Challenge:
Copy out each of the following lines word for word, leaving nothing out and changing nothing.

Provided data:
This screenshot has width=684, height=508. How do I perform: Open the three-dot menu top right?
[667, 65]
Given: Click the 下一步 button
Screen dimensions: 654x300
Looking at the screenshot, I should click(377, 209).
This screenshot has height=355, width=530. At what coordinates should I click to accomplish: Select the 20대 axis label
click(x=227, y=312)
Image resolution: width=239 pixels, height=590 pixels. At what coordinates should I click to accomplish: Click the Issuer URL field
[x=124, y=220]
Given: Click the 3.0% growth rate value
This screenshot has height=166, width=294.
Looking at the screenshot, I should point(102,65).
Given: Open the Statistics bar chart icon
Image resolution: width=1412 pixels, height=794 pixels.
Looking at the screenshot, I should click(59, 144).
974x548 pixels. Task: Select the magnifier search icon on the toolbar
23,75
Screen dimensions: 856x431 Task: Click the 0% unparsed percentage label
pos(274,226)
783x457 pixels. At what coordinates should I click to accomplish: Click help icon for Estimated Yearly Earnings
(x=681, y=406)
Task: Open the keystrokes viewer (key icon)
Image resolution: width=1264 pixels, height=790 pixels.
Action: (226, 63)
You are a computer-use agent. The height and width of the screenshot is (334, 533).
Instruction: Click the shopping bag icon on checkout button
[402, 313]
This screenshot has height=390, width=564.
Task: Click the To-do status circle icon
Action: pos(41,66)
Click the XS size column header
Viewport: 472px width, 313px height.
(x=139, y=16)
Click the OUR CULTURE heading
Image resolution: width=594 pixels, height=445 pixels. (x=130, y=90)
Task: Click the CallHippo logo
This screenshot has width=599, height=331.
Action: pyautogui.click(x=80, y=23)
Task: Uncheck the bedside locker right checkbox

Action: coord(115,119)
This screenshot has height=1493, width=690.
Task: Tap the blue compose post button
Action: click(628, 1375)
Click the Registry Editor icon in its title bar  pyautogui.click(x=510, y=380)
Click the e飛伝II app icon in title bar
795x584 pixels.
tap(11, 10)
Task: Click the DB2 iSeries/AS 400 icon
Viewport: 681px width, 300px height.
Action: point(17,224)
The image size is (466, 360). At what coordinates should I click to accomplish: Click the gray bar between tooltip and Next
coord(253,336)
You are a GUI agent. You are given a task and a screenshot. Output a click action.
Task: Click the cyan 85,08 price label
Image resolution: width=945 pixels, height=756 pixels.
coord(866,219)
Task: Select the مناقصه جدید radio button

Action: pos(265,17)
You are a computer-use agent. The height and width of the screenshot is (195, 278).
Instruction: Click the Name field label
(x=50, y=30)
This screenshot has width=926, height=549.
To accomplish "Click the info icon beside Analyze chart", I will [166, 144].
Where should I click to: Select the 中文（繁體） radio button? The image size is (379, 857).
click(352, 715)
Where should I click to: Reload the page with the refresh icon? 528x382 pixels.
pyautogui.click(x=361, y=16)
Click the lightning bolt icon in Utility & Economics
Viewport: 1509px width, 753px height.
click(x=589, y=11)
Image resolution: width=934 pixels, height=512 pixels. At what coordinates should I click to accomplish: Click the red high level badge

Answer in full:
This screenshot has width=684, height=508. How do I perform: Open the three-dot menu top right?
[667, 65]
Given: Click the 下一步 button
Screen dimensions: 654x300
Looking at the screenshot, I should click(377, 209).
This screenshot has height=355, width=530. At what coordinates should I click to accomplish: Select the 20대 axis label
click(x=227, y=312)
Image resolution: width=239 pixels, height=590 pixels. At what coordinates should I click to accomplish: Click the Issuer URL field
[x=124, y=220]
Given: Click the 3.0% growth rate value
This screenshot has height=166, width=294.
Looking at the screenshot, I should point(102,65).
Given: Open the Statistics bar chart icon
Image resolution: width=1412 pixels, height=794 pixels.
Looking at the screenshot, I should click(59, 144).
974x548 pixels. Task: Select the magnifier search icon on the toolbar
23,75
Screen dimensions: 856x431 Task: Click the 0% unparsed percentage label
pos(274,226)
783x457 pixels. At what coordinates should I click to accomplish: Click help icon for Estimated Yearly Earnings
(x=681, y=406)
Task: Open the keystrokes viewer (key icon)
Image resolution: width=1264 pixels, height=790 pixels.
Action: (226, 63)
You are a computer-use agent. The height and width of the screenshot is (334, 533).
Instruction: Click the shopping bag icon on checkout button
[402, 313]
This screenshot has height=390, width=564.
Task: Click the To-do status circle icon
Action: pos(41,66)
Click the XS size column header
Viewport: 472px width, 313px height.
(x=139, y=16)
Click the OUR CULTURE heading
Image resolution: width=594 pixels, height=445 pixels. (x=130, y=90)
Task: Click the CallHippo logo
This screenshot has width=599, height=331.
Action: pyautogui.click(x=80, y=23)
Task: Uncheck the bedside locker right checkbox

Action: coord(115,119)
This screenshot has height=1493, width=690.
Task: Tap the blue compose post button
Action: click(628, 1375)
Click the Registry Editor icon in its title bar  pyautogui.click(x=510, y=380)
Click the e飛伝II app icon in title bar
795x584 pixels.
tap(11, 10)
Task: Click the DB2 iSeries/AS 400 icon
Viewport: 681px width, 300px height.
Action: point(17,224)
The image size is (466, 360). At what coordinates should I click to accomplish: Click the gray bar between tooltip and Next
coord(253,336)
You are a GUI agent. You are given a task and a screenshot. Output a click action.
Task: Click the cyan 85,08 price label
Image resolution: width=945 pixels, height=756 pixels.
coord(866,219)
Task: Select the مناقصه جدید radio button

Action: pos(265,17)
You are a computer-use agent. The height and width of the screenshot is (195, 278).
Instruction: Click the Name field label
(x=50, y=30)
This screenshot has width=926, height=549.
To accomplish "Click the info icon beside Analyze chart", I will [166, 144].
Where should I click to: Select the 中文（繁體） radio button? The image size is (379, 857).
click(352, 715)
Where should I click to: Reload the page with the refresh icon? 528x382 pixels.
pyautogui.click(x=361, y=16)
Click the lightning bolt icon in Utility & Economics
Viewport: 1509px width, 753px height.
click(x=589, y=11)
Image resolution: width=934 pixels, height=512 pixels. At what coordinates should I click to accomplish: Click the red high level badge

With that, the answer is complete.